Beni bile sevmezken neden tekrar hamile kaldı diye çok düşünmüştüm zamanında. Meğer miniğim erkek olursa o şerefsiz ona bağlanır başka kadına gitmez diye düşünerek hamile kalmış. Kız olduğundaysa aldırmak için geç olduğundan onu da sevmeyeceği belliydi. Kız olduğunu öğrenince o da dayak yemişti. Karnına karnına vurmuştu. Ben de yıllarca gözünün önünde eziyet çekmeme rağmen ağzını açmayan annemin önüne siper olmuştum dayak yemesin diye. Ancak ona değil kardeşime bir şey olmasından korkmuştum. Onların benim gözümde hiçbir değeri yoktu. Kardeşime bir şey olmasın diye çok uğraşmış, çok kez annem dayak yemesin diye daya yemiştim. Şu ana kadar da o yediğim dayakların bir işe yaradığını kardeşimi kurtarabildiğimi düşünmüştü. Ancak son yaşanılanlara baktığımızda aslında kardeşimi kaybetmiştim. Miniğime bu kadar değer vermeseydim eğer bu haber beni yıkabilirdi. Minik benim için Allah' ın bir lütfuydu.

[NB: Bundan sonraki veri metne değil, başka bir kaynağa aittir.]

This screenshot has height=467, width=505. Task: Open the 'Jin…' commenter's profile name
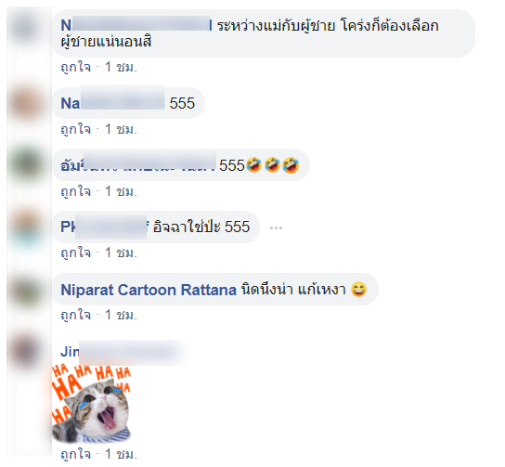tap(124, 352)
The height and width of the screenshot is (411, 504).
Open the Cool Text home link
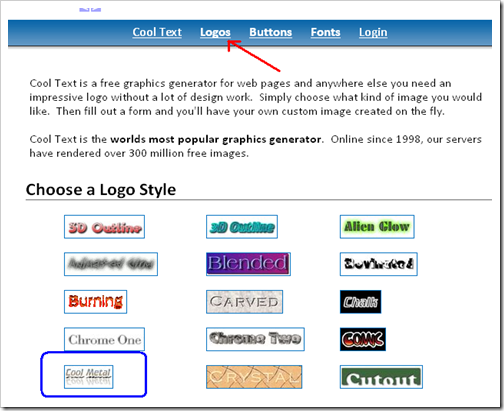coord(157,32)
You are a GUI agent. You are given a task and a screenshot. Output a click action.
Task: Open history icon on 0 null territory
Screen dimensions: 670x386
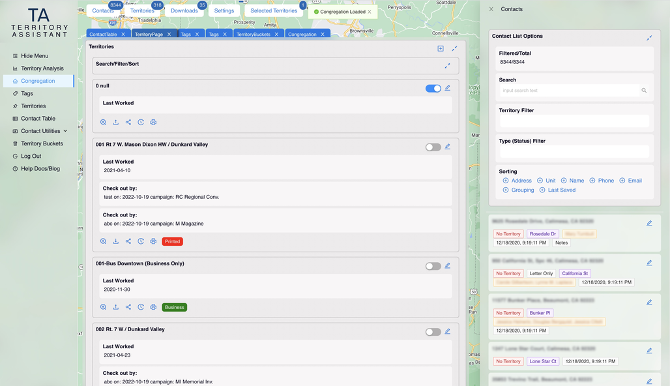click(x=141, y=123)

"Ablişş hazırım ben" diyen sesi duyduğumda Ahsen' e döndüm. Ne ara odaya dönmüş, ne ara hazırlanmıştı hiç anlamamıştım. Sanırım kafamın içindeki düşüncelere fazlasıyla dalmıştım. Ancak karar vermiştim. Yeni hayatımda bu negatif şeyleri olabildiğince az düşünecektim. Bu evden kurtulmak da bana bu konuda çok yardımcı olacaktı. Bu konuyu Derya ablaya söylemiştim ve ben gittikten sonra halledecekti.

"Tamam birtanem gel aşağıya inelim." diyerek ayağa kalktım. Önce çıkarttığı kıyafetleri valizini açarak içine koydum. Ardından bir elime valizi almak istedim ancak canım yanınca bırakmak zorunda kaldım. Sanırım valizleri Demir' in alması gerekecekti. Aşağıda adama attığım postanın üzerine harika bir rezillikti gerçekten.

Valizi almaktan vazgeçerek miniğimin elini tuttum ve odadan çıkarak aşağıa indik. Hacer teyze hazırlanmıştı, Demir ise yoktu. Benim valizim, Hacer teyzenin valizi ve odamdaki kolilerin bir kaçı aşağıdaydı. Sanırım Ahsen ve Hacer teyze hazırlanırken Demir de onları aşağıya indirmeye başlamıştı. Bu sırada arkamızdan gelen adım seslerine baktım ve Demir' i elinde bir koliyle inerken gördüm. Nasıl olmuştu da fark etmemiştim yukarıda olduğunu?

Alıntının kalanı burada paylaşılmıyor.